§ **Extracted records**:
= = = =

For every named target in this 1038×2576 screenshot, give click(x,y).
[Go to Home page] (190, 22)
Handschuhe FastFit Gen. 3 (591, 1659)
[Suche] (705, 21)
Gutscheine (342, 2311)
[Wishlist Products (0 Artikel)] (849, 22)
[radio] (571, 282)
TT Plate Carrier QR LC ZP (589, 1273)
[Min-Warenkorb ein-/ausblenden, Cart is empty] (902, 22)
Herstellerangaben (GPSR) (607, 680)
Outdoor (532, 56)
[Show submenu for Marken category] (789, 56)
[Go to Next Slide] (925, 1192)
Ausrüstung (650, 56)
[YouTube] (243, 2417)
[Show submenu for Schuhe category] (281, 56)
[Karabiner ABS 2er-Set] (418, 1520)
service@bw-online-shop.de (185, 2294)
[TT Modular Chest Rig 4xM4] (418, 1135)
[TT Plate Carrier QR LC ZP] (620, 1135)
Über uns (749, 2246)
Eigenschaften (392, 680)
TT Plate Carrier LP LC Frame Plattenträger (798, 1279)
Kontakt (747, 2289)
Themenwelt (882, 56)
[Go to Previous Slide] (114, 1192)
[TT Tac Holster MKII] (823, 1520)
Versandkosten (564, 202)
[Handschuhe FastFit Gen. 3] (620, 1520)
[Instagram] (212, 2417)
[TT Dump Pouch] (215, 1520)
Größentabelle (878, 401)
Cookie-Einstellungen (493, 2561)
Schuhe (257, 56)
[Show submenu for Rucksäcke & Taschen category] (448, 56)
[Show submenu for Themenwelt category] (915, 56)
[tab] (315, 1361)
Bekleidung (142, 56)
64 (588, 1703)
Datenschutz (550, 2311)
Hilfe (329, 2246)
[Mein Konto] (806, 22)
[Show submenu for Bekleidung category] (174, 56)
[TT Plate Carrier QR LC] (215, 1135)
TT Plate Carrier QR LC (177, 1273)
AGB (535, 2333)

= = = =

§ **WHAT IS BEING ASKED**:
Repeat exactly the lines from the one containing "[tab] (315, 1361)" to the end of the records.

§ **COMPLETED TASK**:
[tab] (315, 1361)
Bekleidung (142, 56)
64 (588, 1703)
Datenschutz (550, 2311)
Hilfe (329, 2246)
[Mein Konto] (806, 22)
[Show submenu for Bekleidung category] (174, 56)
[TT Plate Carrier QR LC] (215, 1135)
TT Plate Carrier QR LC (177, 1273)
AGB (535, 2333)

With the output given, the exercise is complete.